**WHAT NEEDS TO BE DONE**
Go through the listing and retype each line exactly.

**INPUT DATA**
*** Block opens ***

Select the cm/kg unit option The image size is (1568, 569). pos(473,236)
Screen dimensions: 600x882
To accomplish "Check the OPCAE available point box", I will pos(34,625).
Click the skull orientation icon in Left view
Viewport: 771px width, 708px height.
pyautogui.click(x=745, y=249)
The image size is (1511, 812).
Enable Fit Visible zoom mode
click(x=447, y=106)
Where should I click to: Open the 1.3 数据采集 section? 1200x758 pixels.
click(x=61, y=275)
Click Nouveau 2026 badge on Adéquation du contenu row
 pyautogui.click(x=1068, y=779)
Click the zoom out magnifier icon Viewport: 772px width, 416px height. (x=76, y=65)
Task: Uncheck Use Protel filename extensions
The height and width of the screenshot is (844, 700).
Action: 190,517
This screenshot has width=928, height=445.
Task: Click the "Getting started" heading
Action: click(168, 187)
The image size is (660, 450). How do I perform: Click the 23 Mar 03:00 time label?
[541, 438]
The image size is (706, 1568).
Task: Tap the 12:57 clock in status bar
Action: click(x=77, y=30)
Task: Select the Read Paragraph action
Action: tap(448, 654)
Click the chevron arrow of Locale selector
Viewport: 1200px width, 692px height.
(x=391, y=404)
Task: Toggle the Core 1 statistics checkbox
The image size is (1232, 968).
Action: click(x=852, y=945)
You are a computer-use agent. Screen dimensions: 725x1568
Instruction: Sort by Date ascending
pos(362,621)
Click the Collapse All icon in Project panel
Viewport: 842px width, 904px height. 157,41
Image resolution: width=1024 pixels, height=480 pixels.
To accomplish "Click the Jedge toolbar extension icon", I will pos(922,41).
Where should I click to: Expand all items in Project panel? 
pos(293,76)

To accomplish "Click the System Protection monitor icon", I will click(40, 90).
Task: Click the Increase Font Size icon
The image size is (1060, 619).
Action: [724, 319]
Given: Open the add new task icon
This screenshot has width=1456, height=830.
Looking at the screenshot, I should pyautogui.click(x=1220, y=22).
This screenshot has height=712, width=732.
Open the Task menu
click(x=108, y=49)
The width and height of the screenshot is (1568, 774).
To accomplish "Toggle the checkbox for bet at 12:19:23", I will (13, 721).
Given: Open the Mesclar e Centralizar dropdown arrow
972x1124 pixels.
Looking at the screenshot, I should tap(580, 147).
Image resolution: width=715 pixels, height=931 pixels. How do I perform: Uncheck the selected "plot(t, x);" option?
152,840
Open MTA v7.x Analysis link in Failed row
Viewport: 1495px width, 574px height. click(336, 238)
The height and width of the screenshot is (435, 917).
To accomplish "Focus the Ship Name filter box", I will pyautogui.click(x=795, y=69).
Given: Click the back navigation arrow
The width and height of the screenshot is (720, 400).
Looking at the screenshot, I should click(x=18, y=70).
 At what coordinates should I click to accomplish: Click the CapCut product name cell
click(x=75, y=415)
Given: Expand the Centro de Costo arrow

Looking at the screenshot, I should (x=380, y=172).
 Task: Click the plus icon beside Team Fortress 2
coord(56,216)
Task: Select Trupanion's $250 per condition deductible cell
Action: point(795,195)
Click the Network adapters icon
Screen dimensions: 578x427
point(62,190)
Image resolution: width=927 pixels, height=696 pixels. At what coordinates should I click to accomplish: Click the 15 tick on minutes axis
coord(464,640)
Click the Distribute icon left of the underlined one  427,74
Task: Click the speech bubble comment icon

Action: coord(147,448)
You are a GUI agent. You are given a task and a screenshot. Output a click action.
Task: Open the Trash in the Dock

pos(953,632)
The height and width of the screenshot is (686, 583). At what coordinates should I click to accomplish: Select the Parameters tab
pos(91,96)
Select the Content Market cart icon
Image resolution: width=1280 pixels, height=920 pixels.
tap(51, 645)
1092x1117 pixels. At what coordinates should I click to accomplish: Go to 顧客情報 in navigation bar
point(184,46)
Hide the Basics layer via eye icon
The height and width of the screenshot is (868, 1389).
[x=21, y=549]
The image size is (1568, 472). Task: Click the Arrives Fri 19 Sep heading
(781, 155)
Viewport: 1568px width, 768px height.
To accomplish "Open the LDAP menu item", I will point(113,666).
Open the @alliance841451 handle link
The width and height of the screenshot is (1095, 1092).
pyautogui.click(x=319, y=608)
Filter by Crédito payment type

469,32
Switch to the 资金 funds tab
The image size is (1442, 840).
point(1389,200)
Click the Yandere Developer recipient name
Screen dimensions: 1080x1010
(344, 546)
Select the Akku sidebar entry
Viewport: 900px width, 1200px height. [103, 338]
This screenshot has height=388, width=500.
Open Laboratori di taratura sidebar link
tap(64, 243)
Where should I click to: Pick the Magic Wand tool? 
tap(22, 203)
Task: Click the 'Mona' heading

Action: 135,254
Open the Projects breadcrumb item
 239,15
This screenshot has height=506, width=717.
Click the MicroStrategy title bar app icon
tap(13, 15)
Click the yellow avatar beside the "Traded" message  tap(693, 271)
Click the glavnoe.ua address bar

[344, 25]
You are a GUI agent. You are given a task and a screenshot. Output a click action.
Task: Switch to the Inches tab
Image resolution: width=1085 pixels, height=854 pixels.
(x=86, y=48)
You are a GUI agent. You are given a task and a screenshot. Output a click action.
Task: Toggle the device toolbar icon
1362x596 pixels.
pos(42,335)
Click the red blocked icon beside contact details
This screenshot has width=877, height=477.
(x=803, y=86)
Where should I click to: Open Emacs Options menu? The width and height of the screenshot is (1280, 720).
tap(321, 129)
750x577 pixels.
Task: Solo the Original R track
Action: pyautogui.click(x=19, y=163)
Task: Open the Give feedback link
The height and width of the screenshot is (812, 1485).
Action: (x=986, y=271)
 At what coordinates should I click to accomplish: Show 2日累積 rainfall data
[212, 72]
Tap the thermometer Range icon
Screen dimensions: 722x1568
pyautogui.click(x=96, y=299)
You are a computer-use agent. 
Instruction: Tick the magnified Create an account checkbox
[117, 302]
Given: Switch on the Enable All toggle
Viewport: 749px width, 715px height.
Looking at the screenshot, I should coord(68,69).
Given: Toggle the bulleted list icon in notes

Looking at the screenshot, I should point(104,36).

*** Block closes ***

**ANSWER SECTION**
Select the cm/kg unit option The image size is (1568, 569). pos(473,236)
Screen dimensions: 600x882
To accomplish "Check the OPCAE available point box", I will pos(34,625).
Click the skull orientation icon in Left view
Viewport: 771px width, 708px height.
pyautogui.click(x=745, y=249)
The image size is (1511, 812).
Enable Fit Visible zoom mode
click(x=447, y=106)
Where should I click to: Open the 1.3 数据采集 section? 1200x758 pixels.
click(x=61, y=275)
Click Nouveau 2026 badge on Adéquation du contenu row
 pyautogui.click(x=1068, y=779)
Click the zoom out magnifier icon Viewport: 772px width, 416px height. (x=76, y=65)
Task: Uncheck Use Protel filename extensions
The height and width of the screenshot is (844, 700).
Action: 190,517
This screenshot has width=928, height=445.
Task: Click the "Getting started" heading
Action: click(168, 187)
The image size is (660, 450). How do I perform: Click the 23 Mar 03:00 time label?
[541, 438]
The image size is (706, 1568).
Task: Tap the 12:57 clock in status bar
Action: click(x=77, y=30)
Task: Select the Read Paragraph action
Action: tap(448, 654)
Click the chevron arrow of Locale selector
Viewport: 1200px width, 692px height.
(x=391, y=404)
Task: Toggle the Core 1 statistics checkbox
The image size is (1232, 968).
Action: click(x=852, y=945)
You are a computer-use agent. Screen dimensions: 725x1568
Instruction: Sort by Date ascending
pos(362,621)
Click the Collapse All icon in Project panel
Viewport: 842px width, 904px height. 157,41
Image resolution: width=1024 pixels, height=480 pixels.
To accomplish "Click the Jedge toolbar extension icon", I will pos(922,41).
Where should I click to: Expand all items in Project panel? 
pos(293,76)

To accomplish "Click the System Protection monitor icon", I will click(40, 90).
Task: Click the Increase Font Size icon
The image size is (1060, 619).
Action: [724, 319]
Given: Open the add new task icon
This screenshot has width=1456, height=830.
Looking at the screenshot, I should pyautogui.click(x=1220, y=22).
This screenshot has height=712, width=732.
Open the Task menu
click(x=108, y=49)
The width and height of the screenshot is (1568, 774).
To accomplish "Toggle the checkbox for bet at 12:19:23", I will (13, 721).
Given: Open the Mesclar e Centralizar dropdown arrow
972x1124 pixels.
Looking at the screenshot, I should tap(580, 147).
Image resolution: width=715 pixels, height=931 pixels. How do I perform: Uncheck the selected "plot(t, x);" option?
152,840
Open MTA v7.x Analysis link in Failed row
Viewport: 1495px width, 574px height. click(336, 238)
The height and width of the screenshot is (435, 917).
To accomplish "Focus the Ship Name filter box", I will pyautogui.click(x=795, y=69).
Given: Click the back navigation arrow
The width and height of the screenshot is (720, 400).
Looking at the screenshot, I should click(x=18, y=70).
 At what coordinates should I click to accomplish: Click the CapCut product name cell
click(x=75, y=415)
Given: Expand the Centro de Costo arrow

Looking at the screenshot, I should (x=380, y=172).
 Task: Click the plus icon beside Team Fortress 2
coord(56,216)
Task: Select Trupanion's $250 per condition deductible cell
Action: point(795,195)
Click the Network adapters icon
Screen dimensions: 578x427
point(62,190)
Image resolution: width=927 pixels, height=696 pixels. At what coordinates should I click to accomplish: Click the 15 tick on minutes axis
coord(464,640)
Click the Distribute icon left of the underlined one  427,74
Task: Click the speech bubble comment icon

Action: coord(147,448)
You are a GUI agent. You are given a task and a screenshot. Output a click action.
Task: Open the Trash in the Dock

pos(953,632)
The height and width of the screenshot is (686, 583). At what coordinates should I click to accomplish: Select the Parameters tab
pos(91,96)
Select the Content Market cart icon
Image resolution: width=1280 pixels, height=920 pixels.
tap(51, 645)
1092x1117 pixels. At what coordinates should I click to accomplish: Go to 顧客情報 in navigation bar
point(184,46)
Hide the Basics layer via eye icon
The height and width of the screenshot is (868, 1389).
[x=21, y=549]
The image size is (1568, 472). Task: Click the Arrives Fri 19 Sep heading
(781, 155)
Viewport: 1568px width, 768px height.
To accomplish "Open the LDAP menu item", I will point(113,666).
Open the @alliance841451 handle link
The width and height of the screenshot is (1095, 1092).
pyautogui.click(x=319, y=608)
Filter by Crédito payment type

469,32
Switch to the 资金 funds tab
The image size is (1442, 840).
point(1389,200)
Click the Yandere Developer recipient name
Screen dimensions: 1080x1010
(344, 546)
Select the Akku sidebar entry
Viewport: 900px width, 1200px height. [103, 338]
This screenshot has height=388, width=500.
Open Laboratori di taratura sidebar link
tap(64, 243)
Where should I click to: Pick the Magic Wand tool? 
tap(22, 203)
Task: Click the 'Mona' heading

Action: 135,254
Open the Projects breadcrumb item
 239,15
This screenshot has height=506, width=717.
Click the MicroStrategy title bar app icon
tap(13, 15)
Click the yellow avatar beside the "Traded" message  tap(693, 271)
Click the glavnoe.ua address bar

[344, 25]
You are a GUI agent. You are given a task and a screenshot. Output a click action.
Task: Switch to the Inches tab
Image resolution: width=1085 pixels, height=854 pixels.
(x=86, y=48)
You are a GUI agent. You are given a task and a screenshot. Output a click action.
Task: Toggle the device toolbar icon
1362x596 pixels.
pos(42,335)
Click the red blocked icon beside contact details
This screenshot has width=877, height=477.
(x=803, y=86)
Where should I click to: Open Emacs Options menu? The width and height of the screenshot is (1280, 720).
tap(321, 129)
750x577 pixels.
Task: Solo the Original R track
Action: pyautogui.click(x=19, y=163)
Task: Open the Give feedback link
The height and width of the screenshot is (812, 1485).
Action: (x=986, y=271)
 At what coordinates should I click to accomplish: Show 2日累積 rainfall data
[212, 72]
Tap the thermometer Range icon
Screen dimensions: 722x1568
pyautogui.click(x=96, y=299)
You are a computer-use agent. 
Instruction: Tick the magnified Create an account checkbox
[117, 302]
Given: Switch on the Enable All toggle
Viewport: 749px width, 715px height.
Looking at the screenshot, I should coord(68,69).
Given: Toggle the bulleted list icon in notes

Looking at the screenshot, I should point(104,36).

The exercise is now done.